(Le 18. 9 – 14)

Aclaraciones sobre la cartuja alta a partir de este texto.

Este Evangelio que acabáis de oír es tan clarito que casi no necesita que haya una homilía para explicarlo. Es tan evidente lo que dice Jesús aquí que no tiene dificultad ninguna. Pero la grandísima dificultad es saber aplicárnoslo cada uno, ¡ah amigo, eso sí que es difícil! 

No hace mucho estaba yo explicando -a unas personas que estaban conmigo- que cuando hablamos nosotros de la humildad transcendental, es decir, ese conocer que no éramos los que Dios deseaba porque deseaba que todo hubiera ido con amor: la historia distinta, habría otros… En cambio, nosotros somos hijos del pecado. Luego, Él se vuelca en nosotros, claro que sí, es nuestro Padre. Pero no éramos los que Él deseaba. Bueno, eso saberlo es fácil; y entenderlo, verlo, es fácil, lógico. Ahora, vivir que uno no era el deseado por Dios, eso sí que es difícil, es como caerse por un precipicio sin fondo, estar a una distancia infinita de Dios. El mundo está así, lleno de pecado, infinitamente lejos de Dios, nada puede hacer además para alcanzarle. Se explica que haya ateos porque están infinitamente lejos de Él, porque sólo es Dios el que puede saltar este abismo y, entonces, con Él, volver a ser hijos de Dios. Pero sentir esta inmensa lejanía de no ser los deseados, bueno, es realmente muy difícil y pasarlo muy “requetemal”. Es como caerse en un abismo sin fondo. Pues en este Evangelio pasa igual. Lo que dice, clarísimo, aplicárselo a uno.

Me decía alguien que – incluso por propia experiencia- hay un peligro: uno se mete en la cartuja alta en soledad y en silencio, cuatro horas, ¡ay qué bien!, nadie nos molesta, ni  teléfonos ni nada, no estoy. Qué bien, estoy en cartuja. Entonces, allí uno empieza a pensar y pensar cosas. Sale de ella. Como todo eso que he pensado yo lo he hecho en cartuja, ergo todo esto es palabra de Dios. Bueno, esto sería la tentación más sutil del diablo, porque estar en cartuja no es estar yo en una habitación, cerradas las puertas, tener un espacio de tiempo. No. Para que eso lo sea pasa como en el sagrario: aquí hay una caja dorada encima del altar; es el sagrario pero ahora está vacío y no hay que hacer genuflexión. Es una caja dorada más o menos bonita, más o menos digna de ser guardada porque ha estado el Señor en ella, pero está vacía. Para que eso sea un sagrario ha de estar Jesús en la reserva, y entonces sí, la luz encendida, una genuflexión, etc.

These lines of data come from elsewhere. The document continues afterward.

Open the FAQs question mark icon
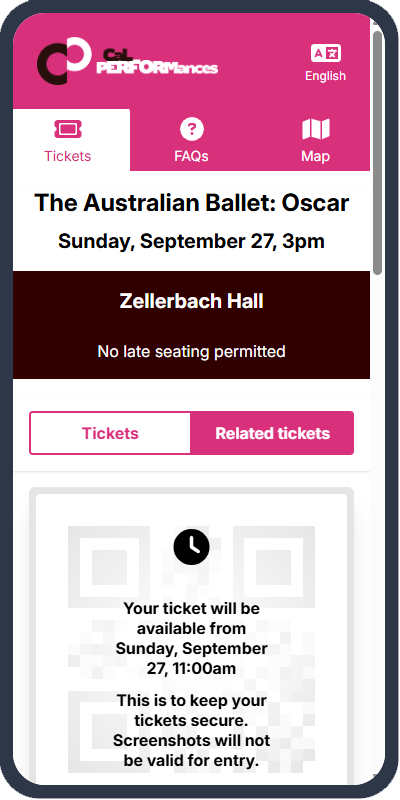The height and width of the screenshot is (800, 400). tap(192, 129)
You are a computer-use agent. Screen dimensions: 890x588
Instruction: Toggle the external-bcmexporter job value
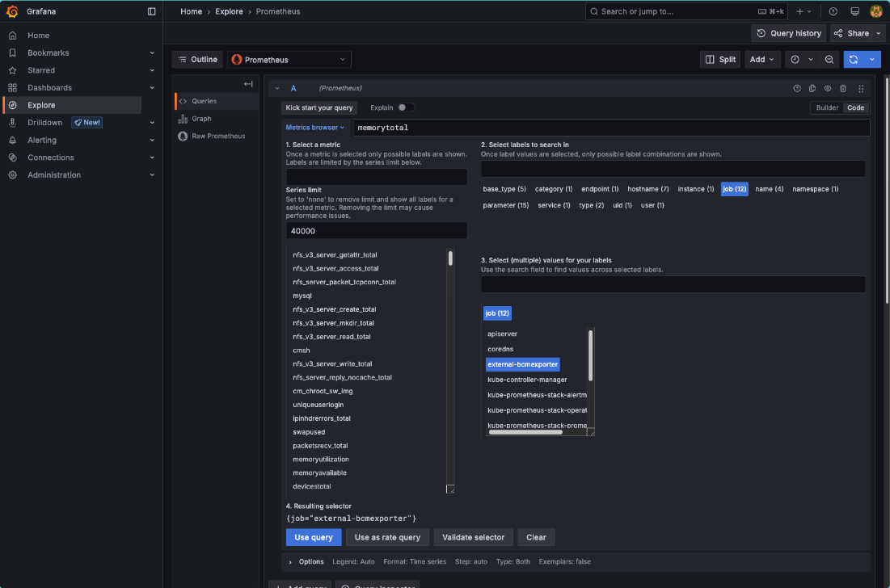pos(522,364)
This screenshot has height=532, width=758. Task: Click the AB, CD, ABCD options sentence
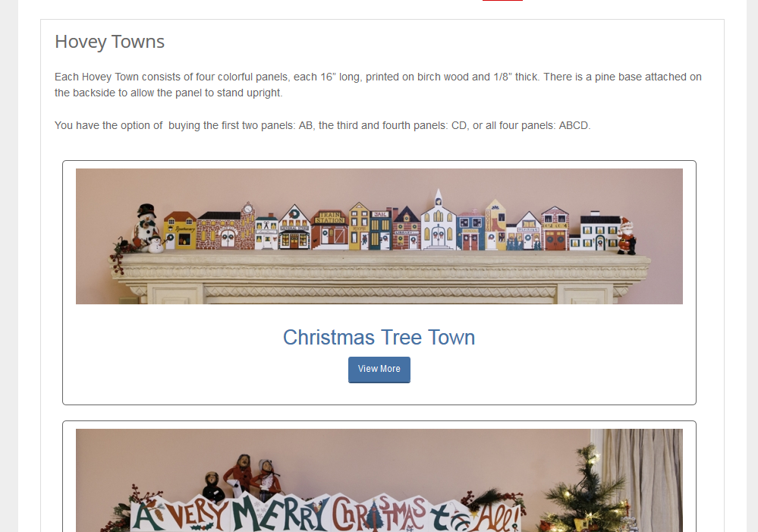322,125
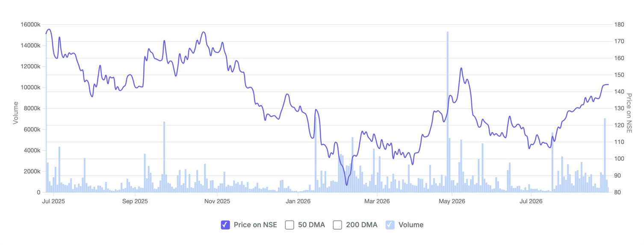Click the volume spike bar in late Sep 2025
The width and height of the screenshot is (644, 245).
click(164, 157)
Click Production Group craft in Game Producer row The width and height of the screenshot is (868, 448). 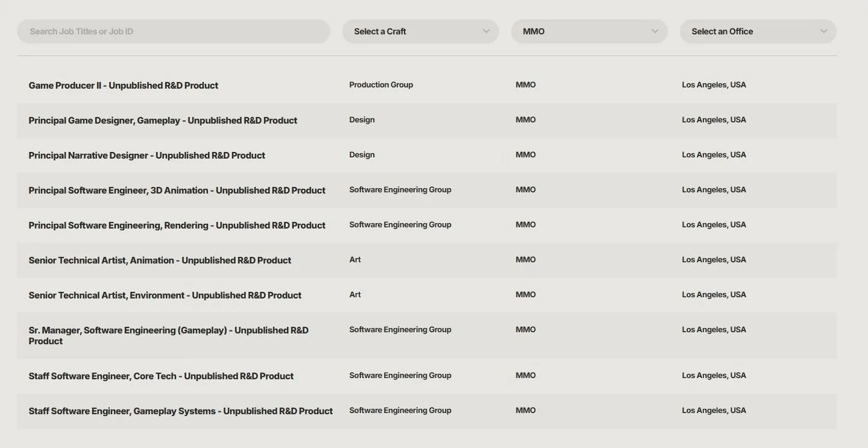click(x=381, y=85)
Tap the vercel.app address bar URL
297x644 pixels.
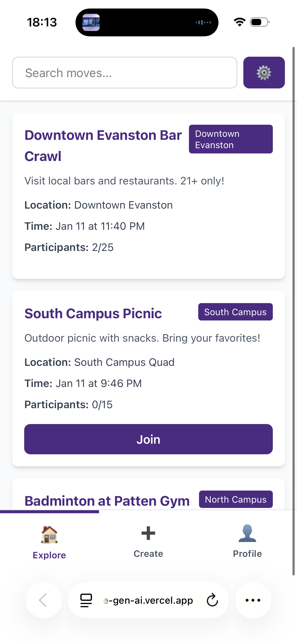[148, 600]
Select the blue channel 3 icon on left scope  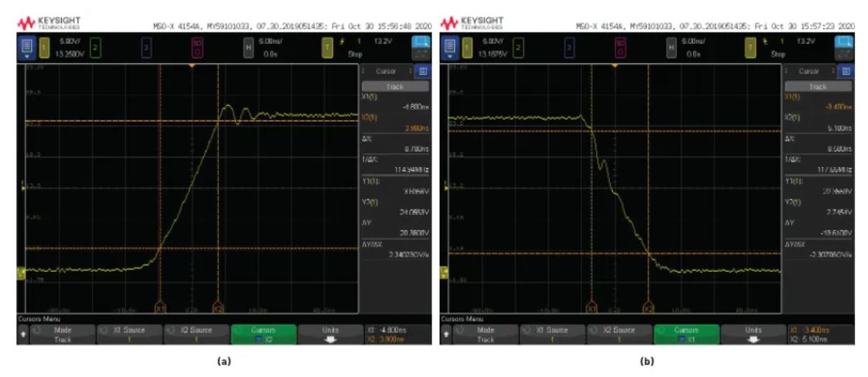pyautogui.click(x=146, y=47)
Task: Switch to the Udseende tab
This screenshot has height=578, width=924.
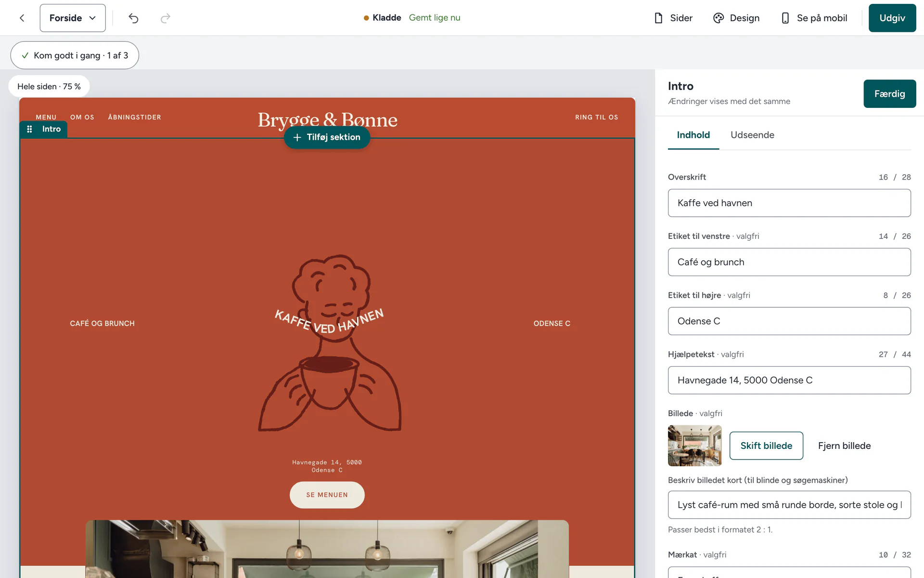Action: pyautogui.click(x=752, y=135)
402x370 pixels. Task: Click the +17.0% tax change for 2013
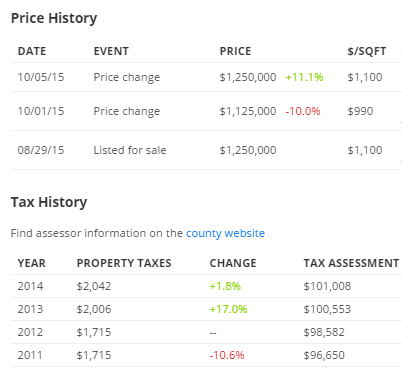click(x=228, y=309)
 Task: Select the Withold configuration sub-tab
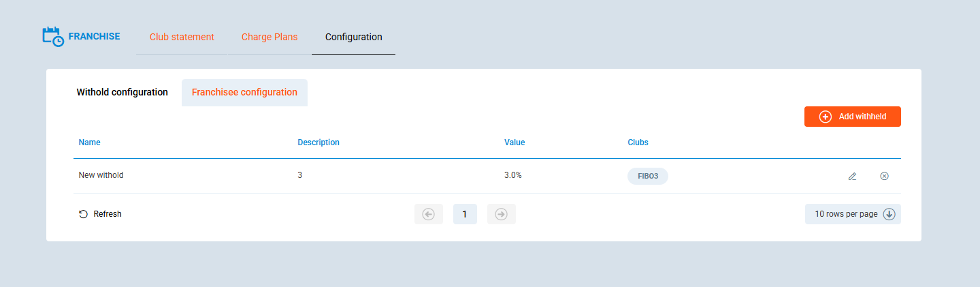[x=122, y=92]
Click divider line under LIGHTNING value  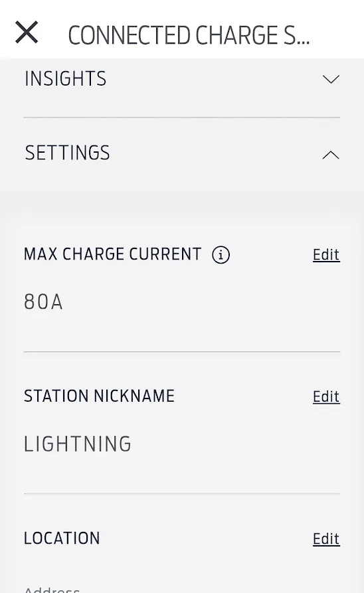pos(181,493)
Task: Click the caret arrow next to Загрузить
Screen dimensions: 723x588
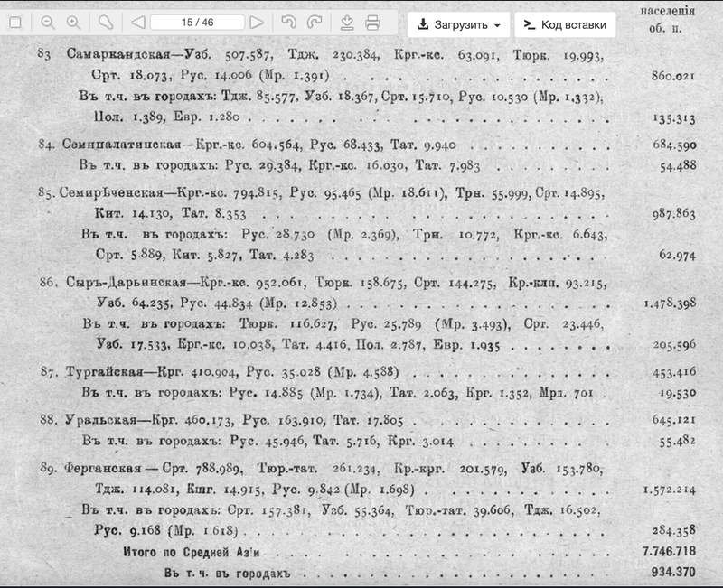Action: (497, 25)
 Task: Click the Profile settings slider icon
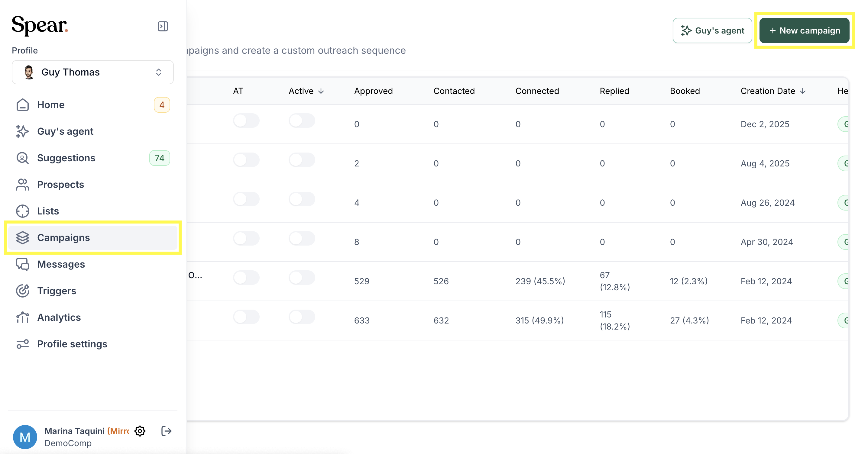[23, 344]
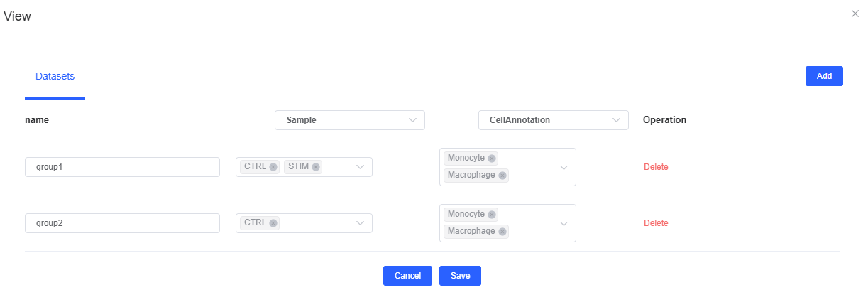The height and width of the screenshot is (295, 868).
Task: Remove Monocyte tag in group2 row
Action: tap(492, 215)
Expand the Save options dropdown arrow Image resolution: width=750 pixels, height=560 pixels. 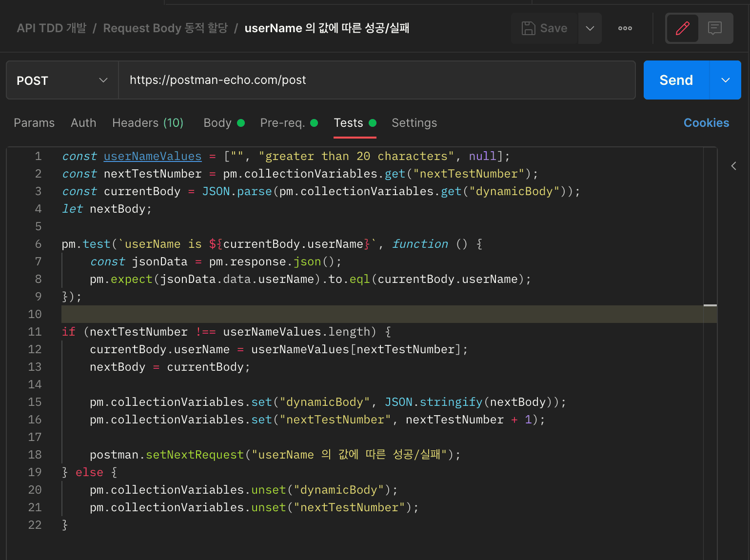click(x=590, y=28)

Bueno, la cartuja es una caja muy bonita – cerrada también con llave- en una habitación cerrada. Pero si Dios Padre no está dentro, no es sagrario de cartuja. Para que esté y poder decir: hemos estado 4 horas en cartuja, hemos de ver que Dios Padre está dentro. Porque si no, es una habitación cerrada en la cual uno se encierra allí, como tantas veces. Mira yo me voy al baño y también me encierro. Para que sea cartuja, para que eso sea sagrario de verdad, ha de estar Cristo dentro. Para que lo sea ha de estar el Padre dentro. Si en este sagrario pongo las velas, las guardo allí, ¡qué pena, cuántos sagrarios se han comprado por los anticuarios, los venden cobrando mucho porque son del siglo XVIII o del siglo que sea, y los utilizan para meter dentro el teléfono! Hay casas muy elegantes, tienen un sagrario allá. Qué bonito, lo abres y tienen guardado el teléfono. Si está el teléfono, ¿es que yo puedo llevar allí el copón? No puedo. Si esta habitación – paredes blancas, la ventana, una mesa, una silla, una cruz – la lleno de cosas, Dios Padre no puede entrar. Naturalmente que no necesita la puerta para estar; necesita el hueco. Claro, si yo lleno aquello de todas mis cosas habidas y por haber, Él no está. Entonces salgo de allí; he estado en cartuja. 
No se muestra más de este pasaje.